EXERCISE REQUIREMENTS:
a) Name every distinct amount given in old pence (marked "d.") in the currency debate extract that comes before the data.
b) Write the next part of the currency debate extract, starting after its final line, "Mark my words and see what happens!"

PAGE EXTRACT:

Inevitably, therefore, those who are trying to fix the prices of their goods will turn to the whole new 1p table which is printed as a Schedule to the Bill now before the Committee. I know that that Schedule, formally speaking, is not a price conversion table; it is a guide to the conversion of specific sums of debt as referred to in earlier clauses of the Bill. But inevitably, when faced with the situation of what to do with a price for which there is no coin, this whole new 1p table will be taken as a guide to conversion; and that table says that 6d. equals 3p, which is the equivalent of 7.2d. and therefore would incorporate a 20 per cent. inflation.

Moreover, even this is not the end of the matter, because those who can see the change coming and who are now selling articles priced at 5d. will take very good care that before "D-Day"—or at any rate before the end of the transitional period—they move their prices up to 6d. so that by the end of the transitional period they can have authority to convert them into 3p.


I am very anxious to follow the noble Lord's argument. I cannot follow him at all on this point. Will he explain a little more carefully why it is impossible to buy something priced 6d.? With the new currency one hands over two new 1p coins and a ½p coin, which is precisely what is required.


I am speaking of the end of the transitional period, when it is said the ½p coin will disappear. Then there will be no difficulty. May I continue the argument and come back to that, because it is relevant to the change-making argument? The particular argument in which I was engaged was relating to articles now priced at 5d., and it is not a minor matter. There happen to be quite a large number of important articles, sold in ones, priced at 5d. Many newspapers are in that category. There is also the first-class post which is priced at 5d. I hope that no noble Lords think this is an unduly cynical argument, and that before the time comes we shall find these articles have moved into a higher range. Mark my words and see what happens!

SOURCE EXCERPT:
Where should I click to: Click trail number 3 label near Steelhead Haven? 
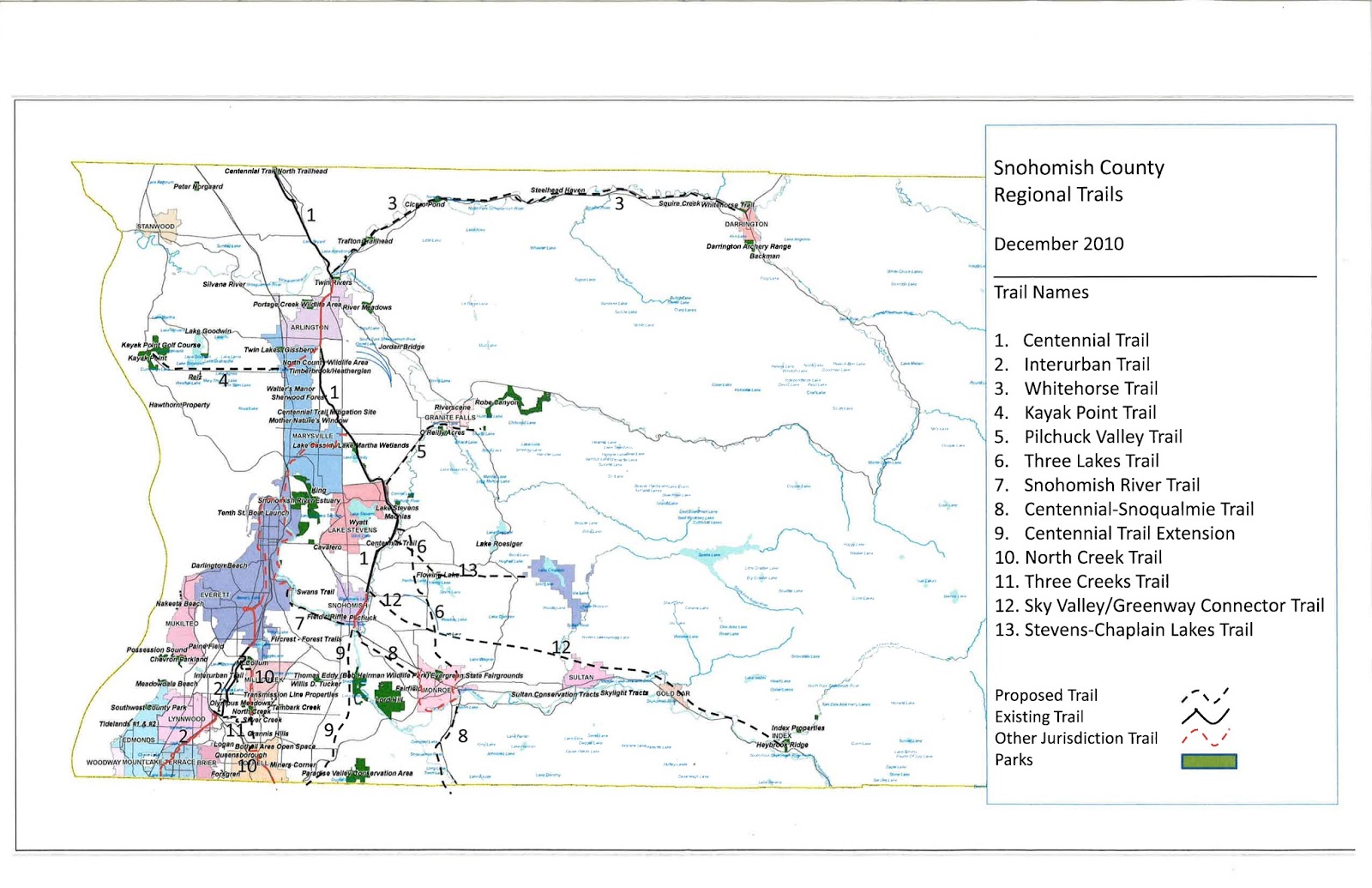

EXPECTED ANSWERS:
a) 6d., 7.2d., 5d.

b)
The second argument, and perhaps the more important one, relates to the difficulties of transition. As I say, I am a most convinced believer in the principle of this reform, but it undoubtedly has one disadvantage. To decimalise on the pound sterling makes the transition more difficult. It is the one clear argument for decimalising en the 10s. base. Then, for example, a price of Is. 6d. would automatically become 15 cent, or whatever it is called; whereas under this system you have to perform mental arithmetic and first of all put it into decimals and then divide by two. This is a disadvantage and the public will find it difficult. Why, therefore, should this transition be made more difficult by failing to provide a direct, exact and permanent equivalent for the most frequently used coin of all? It is not only a psychological difficulty we have to consider but a physical one. There are tens of thousands of vending machines up and down the country designed to take the 6d. Perhaps I should, in passing, declare an interest, since I am chairman of a company which owns a number of these vending machines; but that is not the reason I am supporting the Amendment. The very heavy cost of adjustment falls entirely on the proprietors of these machines. All the Id. ones are inevitably going to have to be converted. Why must the extra unnecessary cost of converting the 6d. ones also be forced upon them?

If one seeks reasons for the failure, in spite of continued argument, to do what seems to me an extremely sensible and easy thing to do, to retain this useful coin, one is met with two principal arguments. One is that it is hoped the ½p will disappear. Possibly this may happen. In my opinion, even with the progress of inflation, it will be a very long time before the new ½p as a unit of calculation disappears. When that time comes, let due notice be given, in the fullness of time, that the 2½p coin would then be withdrawn. But let us not commit ourselves to it in advance.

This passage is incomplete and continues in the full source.